5. Quais estratégias foram adotadas para assegurar que as populações mais vulneráveis tivessem acesso às informações sobre seus direitos e às políticas públicas disponíveis?
Uma das principais estratégias foi o diálogo contínuo com as lideranças comunitárias. Realizamos reuniões frequentes com essas/es líderes, que foram fundamentais para repassar informações pertinentes e atualizadas sobre a situação das áreas afetadas e os direitos das famílias. As lideranças comunitárias, como figuras respeitadas e de confiança dentro da comunidade, ajudaram a traduzir as informações de forma clara e acessível, alcançando diretamente as/os moradoras/es. Além das reuniões, também mantivemos contatos constantes por telefone e mensagens, facilitando o fluxo de informações urgentes e orientando a comunidade sobre os caminhos para acessar benefícios, assistência social e outros serviços públicos. Essa estratégia foi essencial para garantir que as informações chegassem de forma rápida e eficiente às famílias que mais necessitavam, fortalecendo o acesso a direitos e minimizando a desinformação em um momento de tanta vulnerabilidade.
6. Quais foram as principais queixas ou preocupações relatadas pelas famílias durante o período de realocação?
As principais queixas e preocupações envolveram questões emocionais e práticas, profundamente ligadas à ruptura de suas rotinas e redes de apoio. A incerteza em relação à nova morada foi uma das maiores fontes de angústia, pois muitas famílias, já afetadas pela situação, não sabiam como seria o futuro em um novo local, o que gerou insegurança e medo de uma adaptação difícil. Além disso, a quebra de vínculos sociais e familiares foi um impacto significativo, pois as relações construídas ao longo dos anos entre vizinhas/os, amigas/os e familiares próximos foram interrompidas, criando um sentimento de isolamento. Outro ponto preocupante foi o aumento da vulnerabilidade social e econômica, já que muitas famílias perderam empregos locais ou tiveram que abandonar suas fontes de renda devido à necessidade de realocação. Por fim, a insegurança aumentou especialmente para as famílias que ainda residem na região dos Flexais, onde permanecem expostas ao risco e convivem diariamente com o medo de novos problemas estruturais e ambientais. Essas preocupações evidenciam a complexidade do processo de realocação e o impacto profundo que ele trouxe à vida das famílias, afetando-as em múltiplas esferas.

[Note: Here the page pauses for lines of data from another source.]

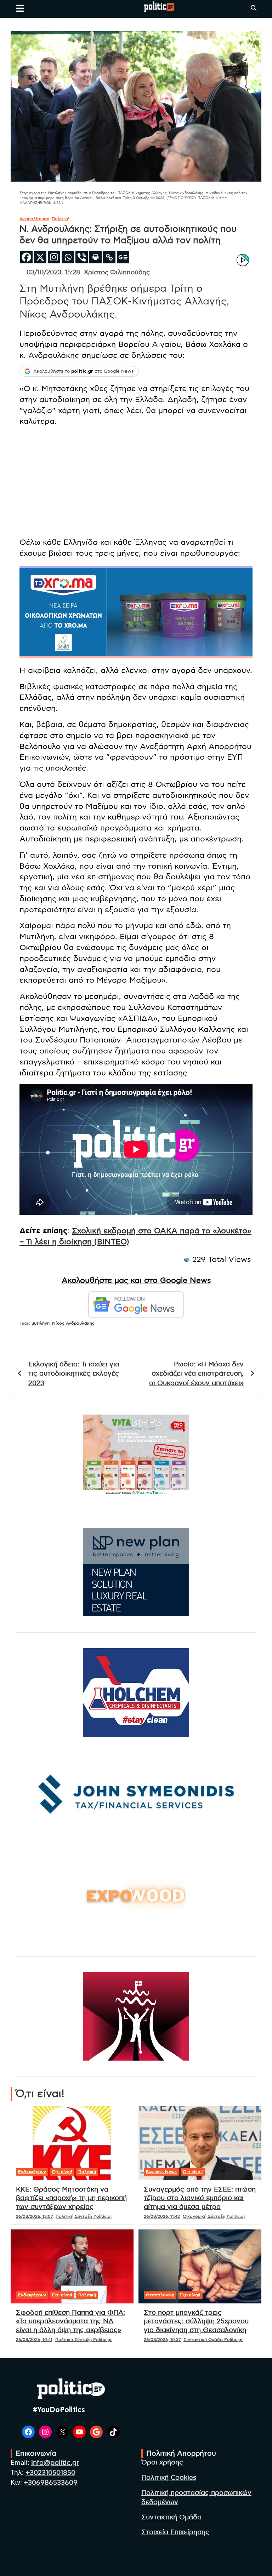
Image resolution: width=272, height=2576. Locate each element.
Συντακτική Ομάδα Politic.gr (213, 2339)
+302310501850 (50, 2472)
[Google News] (123, 257)
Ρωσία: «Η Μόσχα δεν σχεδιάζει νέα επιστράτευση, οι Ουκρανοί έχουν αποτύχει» (196, 1374)
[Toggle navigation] (20, 8)
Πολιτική (60, 219)
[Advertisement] (136, 481)
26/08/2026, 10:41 (34, 2339)
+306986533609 (51, 2482)
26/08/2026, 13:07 (34, 2216)
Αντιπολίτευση (34, 219)
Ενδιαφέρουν (32, 2172)
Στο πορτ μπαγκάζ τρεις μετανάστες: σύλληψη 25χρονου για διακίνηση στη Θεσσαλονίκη (196, 2321)
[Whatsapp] (68, 257)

7. Na sua opinião, as políticas públicas implementadas pelo governo municipal e estadual foram adequadas para lidar com a magnitude do problema?

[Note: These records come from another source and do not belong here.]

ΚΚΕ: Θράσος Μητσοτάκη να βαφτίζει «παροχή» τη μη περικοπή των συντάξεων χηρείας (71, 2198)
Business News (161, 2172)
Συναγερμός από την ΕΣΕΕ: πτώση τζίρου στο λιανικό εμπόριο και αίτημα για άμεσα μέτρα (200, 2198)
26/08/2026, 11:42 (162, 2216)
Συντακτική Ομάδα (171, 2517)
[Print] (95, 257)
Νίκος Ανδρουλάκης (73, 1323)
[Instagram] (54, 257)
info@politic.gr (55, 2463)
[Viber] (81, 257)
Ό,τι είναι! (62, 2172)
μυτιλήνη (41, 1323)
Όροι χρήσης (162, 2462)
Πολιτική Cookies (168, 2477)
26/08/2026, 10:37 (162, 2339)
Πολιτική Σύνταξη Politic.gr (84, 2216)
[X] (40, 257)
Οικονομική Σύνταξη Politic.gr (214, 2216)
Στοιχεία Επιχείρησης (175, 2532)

Na minha opinião, as políticas públicas implementadas pelo governo municipal e estadual foram insuficientes para lidar com a magnitude do problema gerado pela questão Braskem. As ações adotadas não conseguiram responder às necessidades complexas e multidimensionais das famílias afetadas, nem oferecer soluções sustentáveis para o deslocamento forçado e a ruptura social vivenciada pela comunidade. A falta de políticas mais abrangentes e de recursos destinados especificamente a questões habitacionais, psicológicas e econômicas evidenciou uma resposta limitada e fragmentada por parte dos governos, que não conseguiu contemplar a gravidade dos impactos sociais e ambientais. Esse cenário acabou deixando muitas famílias em situação de maior vulnerabilidade, sem a devida assistência ou garantia de direitos.